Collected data
BEGIN
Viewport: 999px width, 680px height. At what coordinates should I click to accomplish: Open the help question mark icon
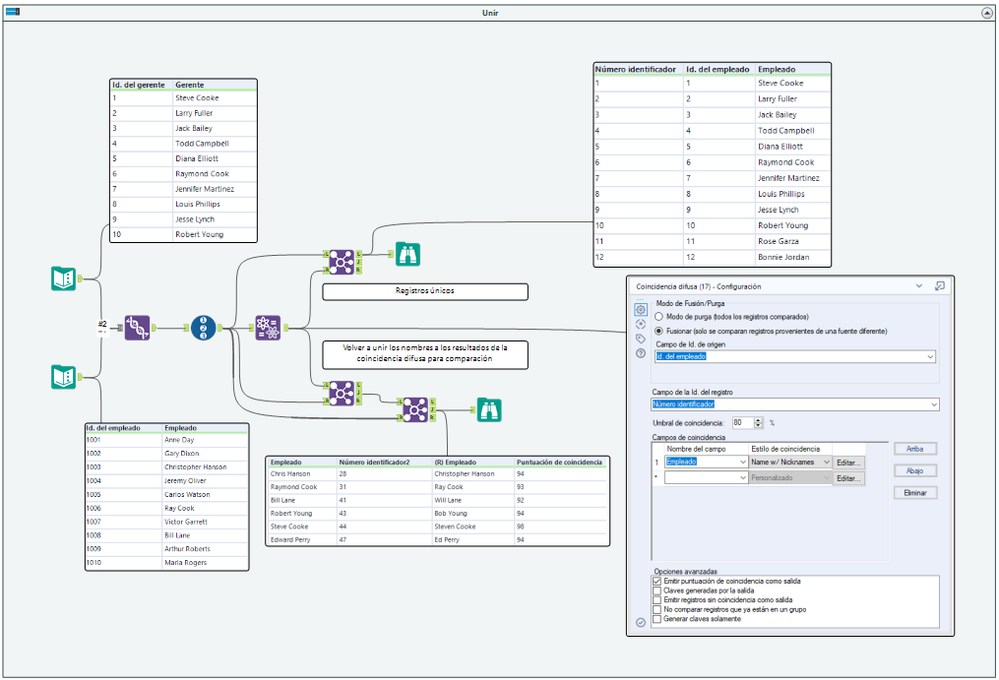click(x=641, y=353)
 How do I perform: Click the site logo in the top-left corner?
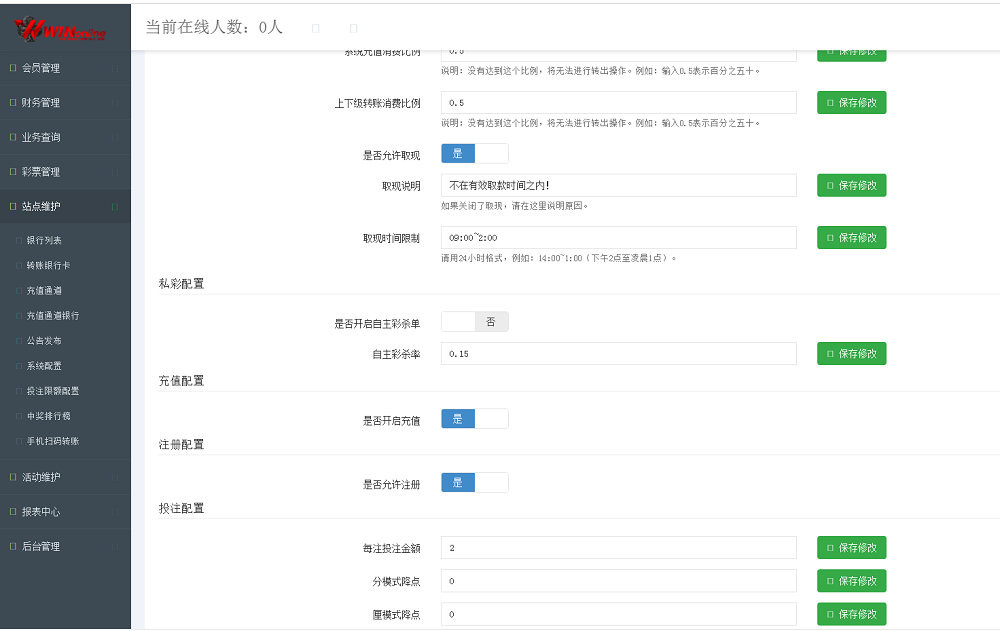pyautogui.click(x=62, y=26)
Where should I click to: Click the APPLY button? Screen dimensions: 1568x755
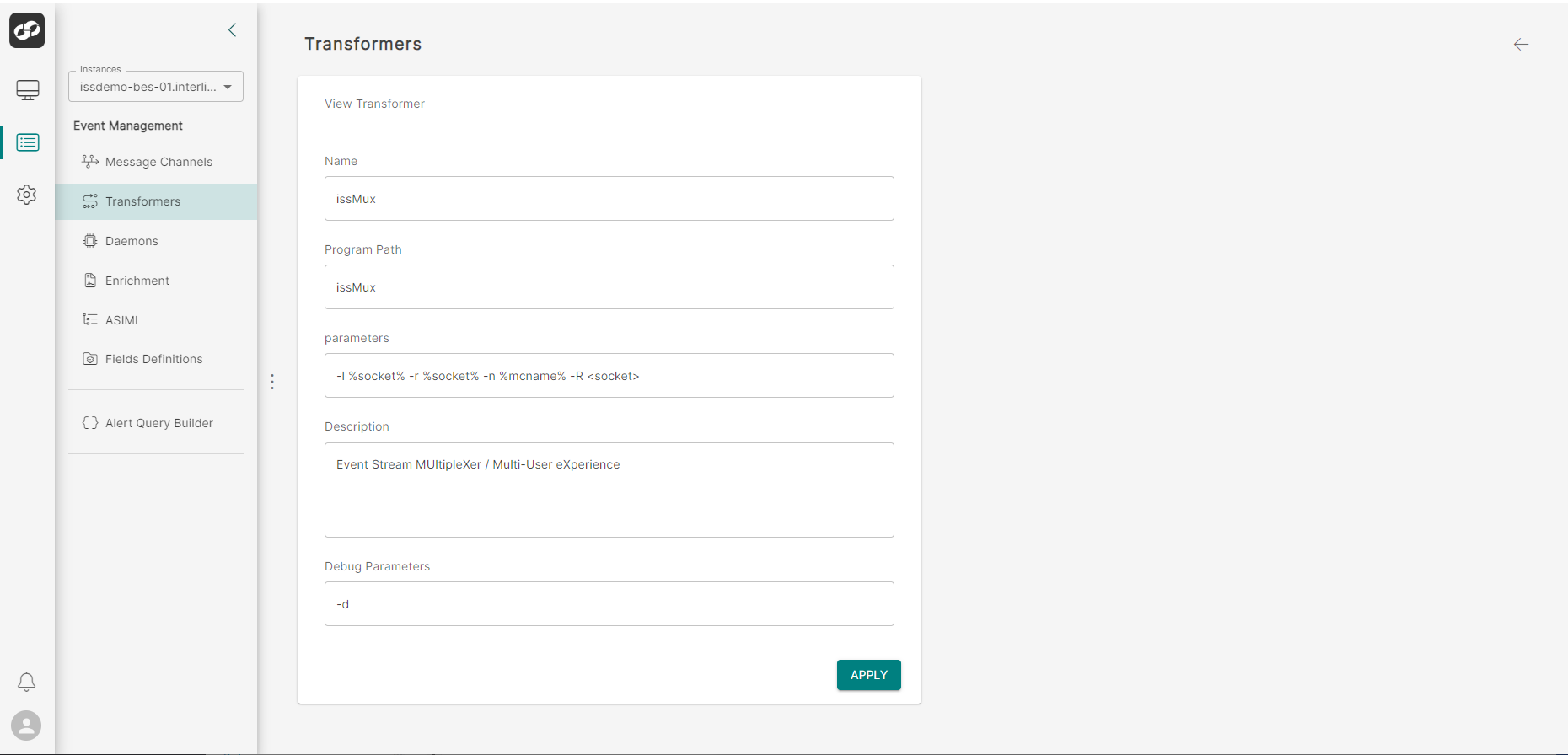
END
If the data includes images, skip them and copy every line exactly.

● **ANSWER TO THIS TASK**:
Viewport: 999px width, 680px height. At what coordinates should I click to accomplish: Open the help question mark icon
click(x=641, y=353)
 How do I perform: Click the site logo in the top-left corner?
pyautogui.click(x=62, y=26)
Where should I click to: Click the APPLY button? Screen dimensions: 1568x755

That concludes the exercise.